Two days ago I delivered 3 coffees from McDonald's to a church that wasn't very far away. They tipped me in the app - $22.74. 

I am overwhelmed. That not only made my day, it made my week. Tips have been so few and far between lately.


----------



## BigRedDriver (Nov 28, 2018)

Love it!


----------



## steveK2016 (Jul 31, 2016)

$50 cash on NYE


----------



## kc ub'ing! (May 27, 2016)

$80. $20 each from 4 dudes after an hour ride. I’ve yet to receive a hundo. It’s my white whale! This was as close as I’ve come.


----------



## Uberfunitis (Oct 21, 2016)

five stars and a personal note thanking me in the app.


----------



## potato (Oct 10, 2018)

ten bucks was my highest.


----------



## SEAL Team 5 (Dec 19, 2015)

Elffriend said:


> Two days ago I delivered 3 coffees from McDonald's to a church that wasn't very far away. They tipped me in the app - $22.74.


It's nice to see that the weekly tithing of that church is going for Worldly needs. Did they ask if you have accepted Jesus Christ as your personal savior?



Elffriend said:


> They tipped me in the app - $22.74. That not only made my day, it made my week.

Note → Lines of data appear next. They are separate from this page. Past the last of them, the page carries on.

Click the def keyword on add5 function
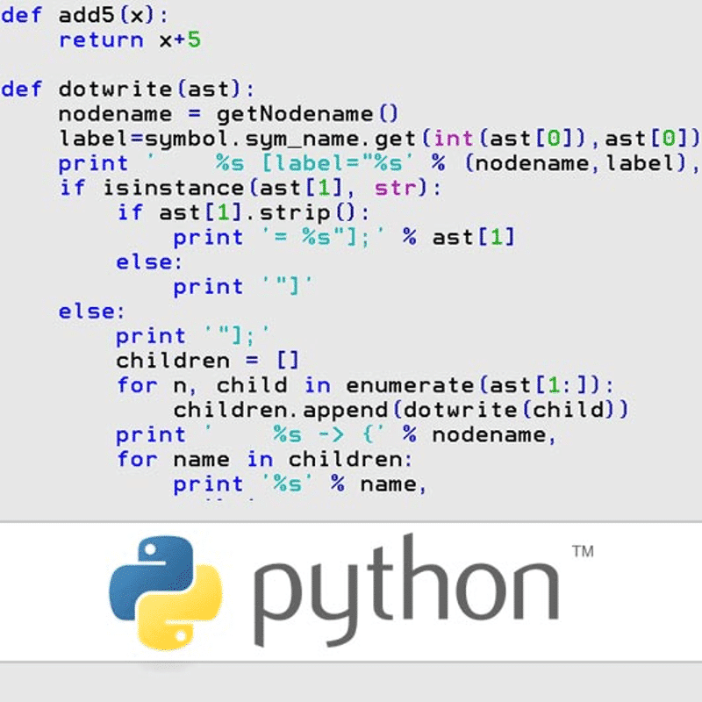Image resolution: width=702 pixels, height=702 pixels. click(24, 15)
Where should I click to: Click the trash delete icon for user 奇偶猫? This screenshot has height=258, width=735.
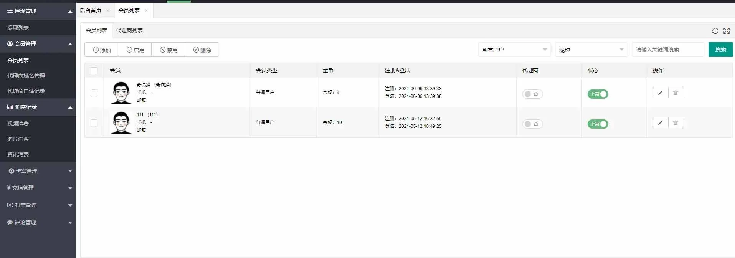click(676, 93)
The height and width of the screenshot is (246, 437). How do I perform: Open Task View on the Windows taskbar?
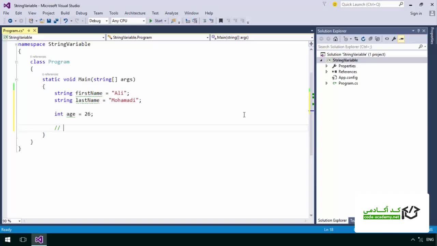click(23, 240)
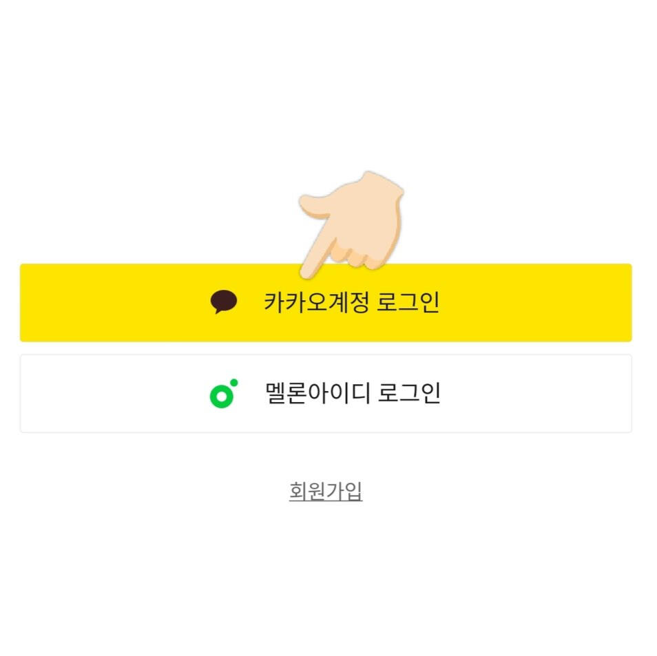Click the KakaoTalk icon in the yellow button
The height and width of the screenshot is (656, 657).
pos(224,302)
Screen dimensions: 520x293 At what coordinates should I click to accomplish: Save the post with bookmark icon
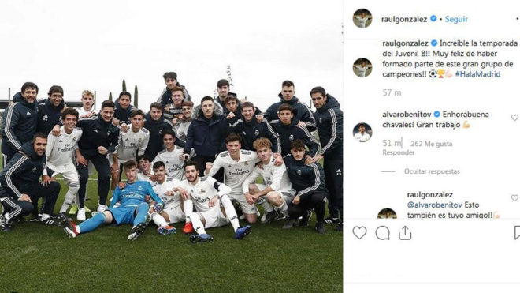coord(517,233)
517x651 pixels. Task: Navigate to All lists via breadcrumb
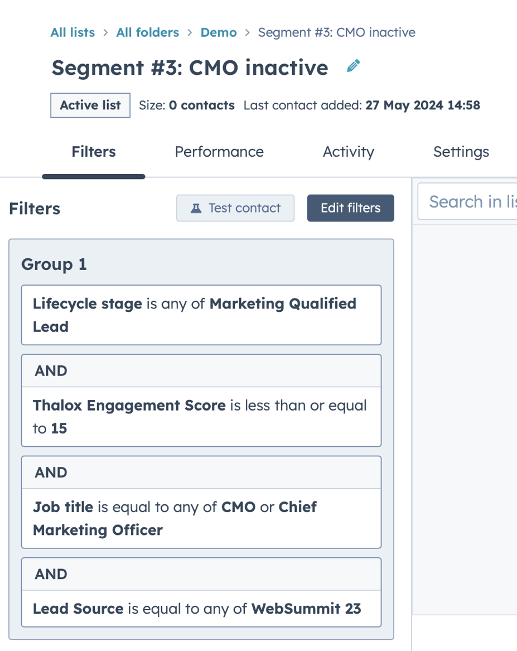tap(73, 32)
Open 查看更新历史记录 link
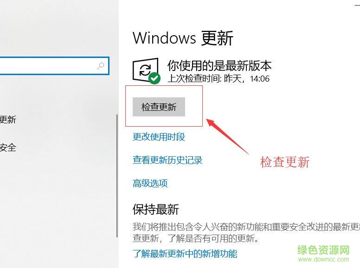The height and width of the screenshot is (268, 360). click(x=167, y=160)
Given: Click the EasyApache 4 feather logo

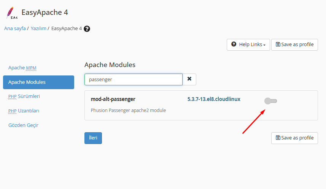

I think you need to start doing something new with your weeks.


----------



## brentb31 (May 23, 2018)

$87 from a kid I was taking from Indy to IU. Ride itself is about $38ish at base. It was late pick up around 11:00 PM 45 minutes drive. It was also 2.3 surge, told kid I was going out of my way, had to be back at work in 6 hours deadheading back and I don't get paid for that. Kid asks me to help get luggage upstairs and offers me a $20 to help. I do and he hands me another $67 when we get luggage upstairs. Fare ended up being about $85 plus the $87 tip made for a great ending to my week. I think he was trying to show out for a couple girls in the dorm, I don't care the reason, I'll take it.


----------



## peteyvavs (Nov 18, 2015)

In Florida passengers expect you to tip them.


----------



## FLKeys (Dec 27, 2018)

What! You got a cash tip? Must be nice.


----------



## evad77 (Oct 15, 2016)

Two best tips I’ve gotten are from an elderly gent heading to Africa for Christmas, had 7 suitcases, I loaded and unloaded them for him and found porter at airport to help him, tipped me 100 euros, about 165 when I converted at bank and last summer drove Bryce Harper from drakes restaurant back to his hotel, 6.35 ride and said thanks David and gave me U$100 and said get yourself breakfast. Nice guy not arrogant like I’ve heard from others about him


----------



## AlteredBeast (Sep 29, 2018)

Made $100 in tips across two five minute rides by these drunk older ladies last summer. I have made 40 bucks a few times besides that, but will probably never see another 100 again.


----------



## UberPyro (Dec 19, 2016)

In my 2 years driving I've had 2 $100 tips. First was dude that wanted me to 'race' his friends porsche 911 gt3. Needless to say I lost but he still gave me the bill. Second was dude that opened a beer in my back seat. No mess but I scolded him about it.
Spike Lee gave me a $50 tip on top of a $50 ride too


----------



## hrswartz (Jan 4, 2019)

Best tip I ever got was: young man buy silver...


----------



## Uberbrent (Mar 22, 2016)

My best tip was a $6000 mattress from Mattress Firm for getting some executives to a meeting on time...the drive was from Dallas to Nashville. Yes, I did claim it as income on taxes.


----------



## hrswartz (Jan 4, 2019)

Uberbrent said:


> My best tip was a $6000 mattress from Mattress Firm for getting some executives to a meeting on time...the drive was from Dallas to Nashville. Yes, I did claim it as income on taxes.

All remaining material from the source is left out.